The exception to the admission of the testimony of Charles H. Wood cannot be sustained for the reasons already stated,— (1) It related to the alleged collateral agreement relied on by the plaintiffs ; (2) To a conversation between the defendant and one of the plaintiffs which was first partially drawn out by defendant’s counsel upon cross-examination of Neal. By the introduction of a portion of such conversation, although upon cross-examination, the other party had a right to the whole of it, and to prove what in fact the conversation was. Williams v. Gilman, 71 Maine, 21; Oakland Ice Co. v. Maxcy, 74 Maine, 294; Mowry v. Smith, 9 Allen, 67, 68.
The exception in relation to the requested instruction is not insisted upon. It was given as asked for with qualifications that were proper to prevent the jury from being misled as to the issue involved.
Exceptions and motion overruled.
Dissenting Opinion
dissenting.
This contract of sale was evidenced by a written instrument which is not a mere bill of parcels or incomplete memorandum, but is a full, formal bill of sale apparently complete,, and containing various stipulations. The opinion seems to hold that oral evidence should be received to add to these written stipulations an oral stipulation of warranty or guaranty concerning the property sold. From this we dissent.

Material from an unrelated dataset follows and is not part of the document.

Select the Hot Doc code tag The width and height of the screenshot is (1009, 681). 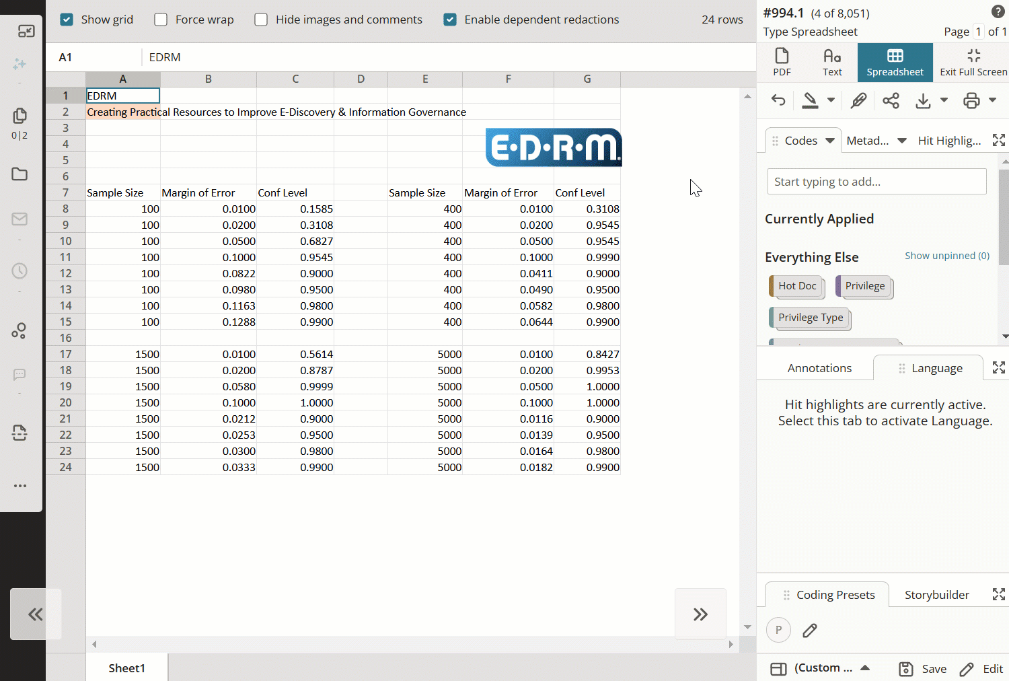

While the cases cited in the opinion sustain the general proposition that independent, collateral stipulations may be shown by oral evidence in addition to those expressed in writing, they do not to our minds sustain the particular proposition, that an oral warranty or guaranty concerning the property sold, is a stipulation independent of and collateral to the contract of sale, and one which may be added by parol to those expressed in the writing.
The very purpose of writing out the various stipulations of a contract is to avoid disputes as to what stipulations were or were not in fact finally made. When a warranty or guaranty as to the subject matter of a sale is made during the negotiations for a sale, it becomes a part and a material part of the contract of sale. It is a stipulation that would naturally be expressed when the final terms of the sale are reduced to writing. If it be omitted from the written instrument made and adopted by the parties as the evidence of their contract, it should be held as finally omitted from the contract itself. Wc think the rule thus stated is fully sustained by the great weight of authority. We cite the following cases, and refer to the numerous other cases cited in these: De Witt v. Berry, 134 U. S. 306; Seitz v. Brewers’ Co. 141 U. S. 510; Vein Winkle v. Crowell, 146 U. S. 42;
In Osgood v. Davis, 18 Maine, 146, it was held that an oral warranty of title could not be added to a written assignment of a stock certificate. The court cited as authority, Powell v. Edmunds, 12 East, 6, in which it was held that an oral warranty of quantity could not be added to the written conditions of a sale of timber.
To this wholesome rule we think the court should adhere. We deprecate any departure from it.